Setting the MAIL_PASS environment variables for the Lambda function.

After getting everything done, save your function and you can test the function out! (If your function is time-dependent, you should hard code the time when testing it out, to make sure that it will send out emails normally ;))

The reminder is good to go!

Conclusion

This article has shown steps on how to set our Gmail accounts to be able to send emails programmatically with Python’s smtplib, create a Lambda function on AWS, configure an AWS CloudWatch Event Rule with a cron expression associating it with our Lambda function to trigger it accordingly as well as shared ways on securing your credentials with environment variables.

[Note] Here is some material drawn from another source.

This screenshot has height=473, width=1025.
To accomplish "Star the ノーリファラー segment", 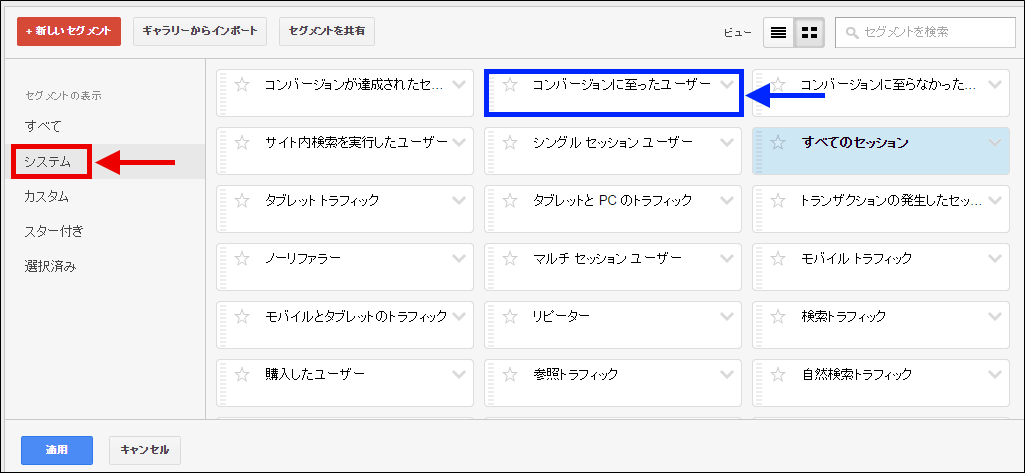I will tap(242, 259).
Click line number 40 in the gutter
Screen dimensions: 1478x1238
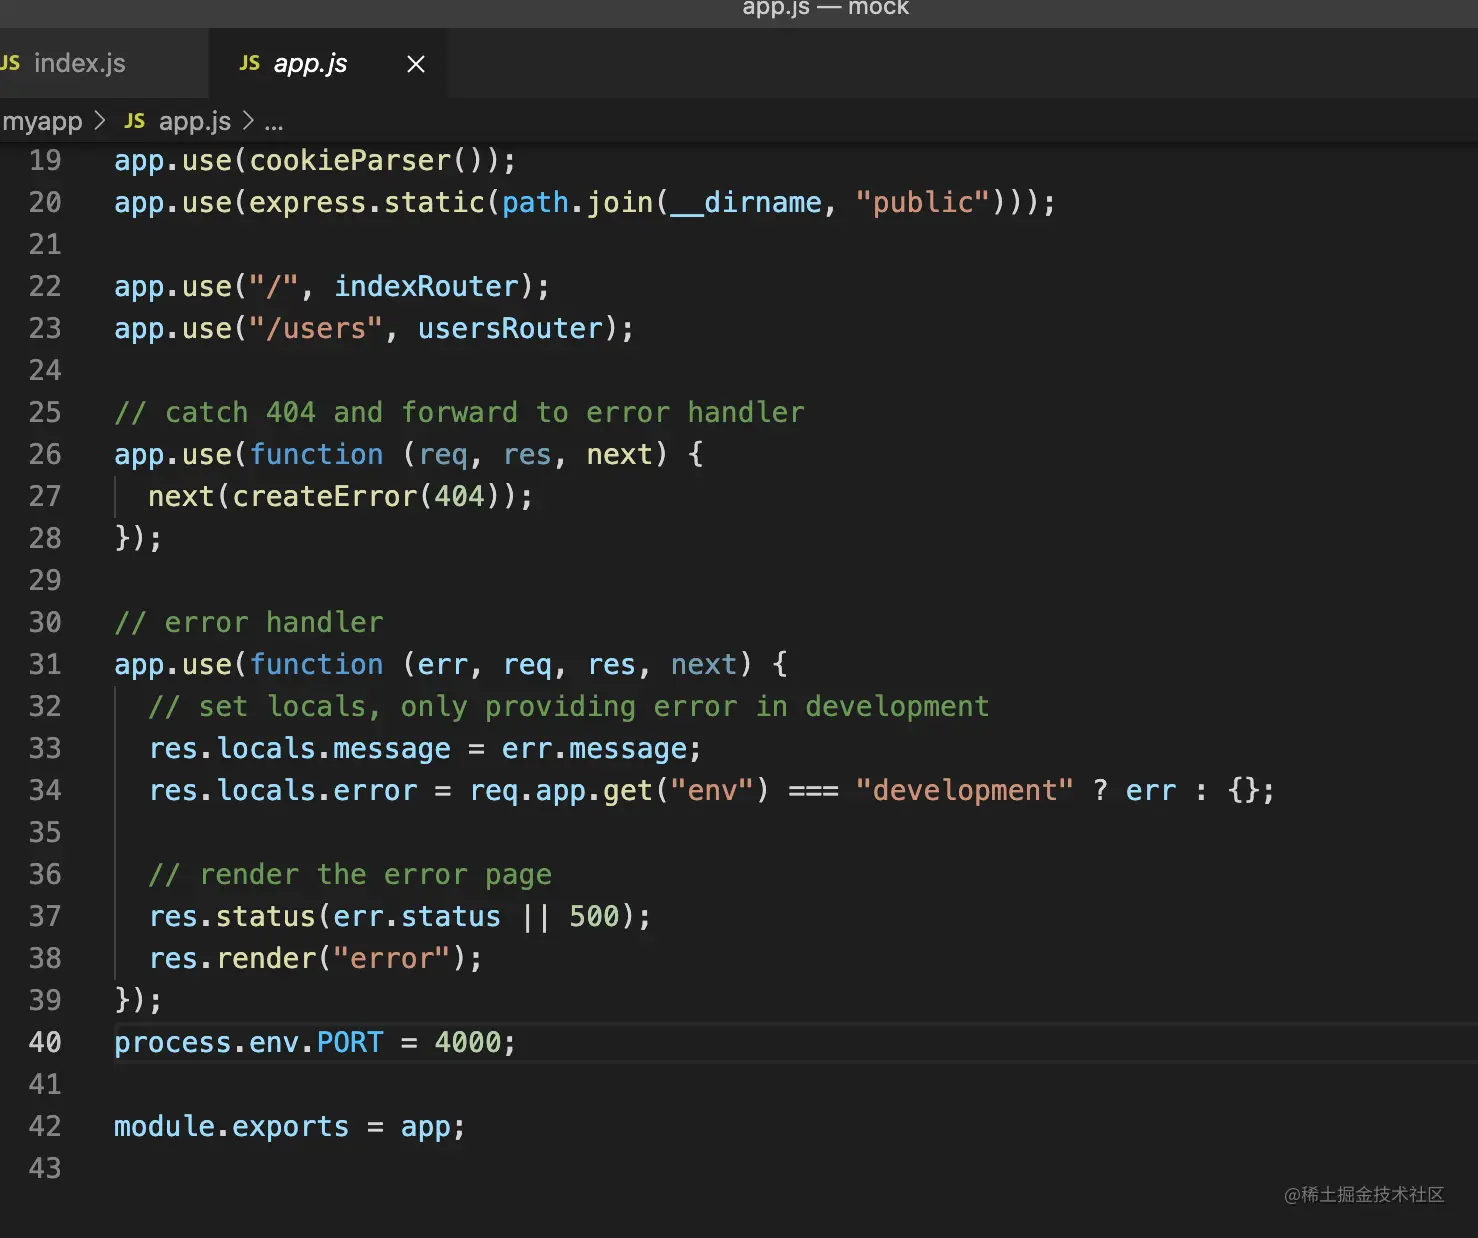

The Drinking water remainder that is mentioned above is just a mere example of how AWS Lambda together with AWS CloudWatch can be so useful in scheduling periodic tasks, especially for generating reminders.

You can easily develop your own Email Reminder with your own implementation and use case, you’ll only need the send_email from this example, and also the lambda_handler to start off with.